» **Data extracts**:
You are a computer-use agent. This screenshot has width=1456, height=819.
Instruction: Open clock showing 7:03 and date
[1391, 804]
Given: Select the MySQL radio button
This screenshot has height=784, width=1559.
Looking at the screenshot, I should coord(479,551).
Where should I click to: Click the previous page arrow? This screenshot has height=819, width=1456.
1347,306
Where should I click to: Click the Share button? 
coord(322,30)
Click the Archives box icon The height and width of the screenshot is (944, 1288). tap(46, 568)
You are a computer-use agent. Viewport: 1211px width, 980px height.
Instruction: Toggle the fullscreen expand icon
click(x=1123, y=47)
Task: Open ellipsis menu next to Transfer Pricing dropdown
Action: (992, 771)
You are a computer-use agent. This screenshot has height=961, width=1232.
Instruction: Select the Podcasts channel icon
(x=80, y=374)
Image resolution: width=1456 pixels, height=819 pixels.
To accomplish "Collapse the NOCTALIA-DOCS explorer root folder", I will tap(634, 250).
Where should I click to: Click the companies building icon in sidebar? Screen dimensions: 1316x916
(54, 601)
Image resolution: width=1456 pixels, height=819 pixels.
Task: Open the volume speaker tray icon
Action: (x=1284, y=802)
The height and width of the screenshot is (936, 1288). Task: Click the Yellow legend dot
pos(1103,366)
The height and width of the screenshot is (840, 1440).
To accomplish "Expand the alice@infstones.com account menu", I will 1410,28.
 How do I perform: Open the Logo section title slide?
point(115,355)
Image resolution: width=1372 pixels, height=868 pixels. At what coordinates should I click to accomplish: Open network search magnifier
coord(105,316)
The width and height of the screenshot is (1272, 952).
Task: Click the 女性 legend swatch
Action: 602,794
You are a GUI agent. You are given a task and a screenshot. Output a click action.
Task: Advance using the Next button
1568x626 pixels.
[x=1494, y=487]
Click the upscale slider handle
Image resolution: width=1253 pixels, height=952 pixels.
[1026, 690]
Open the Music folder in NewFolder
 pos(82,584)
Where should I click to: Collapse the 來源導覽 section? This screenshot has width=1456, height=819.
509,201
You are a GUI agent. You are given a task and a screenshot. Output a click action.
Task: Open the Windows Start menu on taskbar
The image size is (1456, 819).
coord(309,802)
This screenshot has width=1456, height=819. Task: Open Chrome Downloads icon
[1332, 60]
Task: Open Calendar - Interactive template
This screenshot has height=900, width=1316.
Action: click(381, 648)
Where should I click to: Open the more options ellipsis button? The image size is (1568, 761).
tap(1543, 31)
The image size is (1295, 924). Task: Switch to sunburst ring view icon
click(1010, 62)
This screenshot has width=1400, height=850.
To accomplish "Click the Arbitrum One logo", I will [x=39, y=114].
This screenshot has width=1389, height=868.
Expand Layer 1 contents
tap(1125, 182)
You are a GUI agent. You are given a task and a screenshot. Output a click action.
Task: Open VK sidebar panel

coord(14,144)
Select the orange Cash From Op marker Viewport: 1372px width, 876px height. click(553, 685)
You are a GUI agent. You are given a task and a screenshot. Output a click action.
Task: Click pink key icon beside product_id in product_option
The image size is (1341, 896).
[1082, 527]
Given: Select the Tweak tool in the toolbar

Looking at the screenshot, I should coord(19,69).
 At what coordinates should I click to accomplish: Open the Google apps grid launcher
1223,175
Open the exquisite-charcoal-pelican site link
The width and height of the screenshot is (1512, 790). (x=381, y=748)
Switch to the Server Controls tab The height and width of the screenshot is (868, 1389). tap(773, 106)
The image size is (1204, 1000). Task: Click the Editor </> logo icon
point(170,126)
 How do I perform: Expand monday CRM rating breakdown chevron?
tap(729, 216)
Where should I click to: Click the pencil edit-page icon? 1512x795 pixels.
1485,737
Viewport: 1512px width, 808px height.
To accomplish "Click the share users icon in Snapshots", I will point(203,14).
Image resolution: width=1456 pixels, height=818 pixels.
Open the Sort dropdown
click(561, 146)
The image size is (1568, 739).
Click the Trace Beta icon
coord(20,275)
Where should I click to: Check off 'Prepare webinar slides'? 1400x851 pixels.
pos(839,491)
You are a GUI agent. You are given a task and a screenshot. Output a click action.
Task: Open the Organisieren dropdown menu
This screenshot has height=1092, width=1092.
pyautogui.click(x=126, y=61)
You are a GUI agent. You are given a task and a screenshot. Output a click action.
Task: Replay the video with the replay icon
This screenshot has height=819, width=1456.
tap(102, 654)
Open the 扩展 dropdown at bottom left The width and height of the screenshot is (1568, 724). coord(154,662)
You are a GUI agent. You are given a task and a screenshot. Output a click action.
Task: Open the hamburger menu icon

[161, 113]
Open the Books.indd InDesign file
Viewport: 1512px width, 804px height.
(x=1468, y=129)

» **Problem details**:
Among the records above, find each line holding the string "computer" and pull it out.

» **Solution to this exercise**:
You are a computer-use agent. This screenshot has width=1456, height=819.
You are a computer-use agent. Viewport: 1211px width, 980px height.
You are a computer-use agent. This screenshot has height=961, width=1232.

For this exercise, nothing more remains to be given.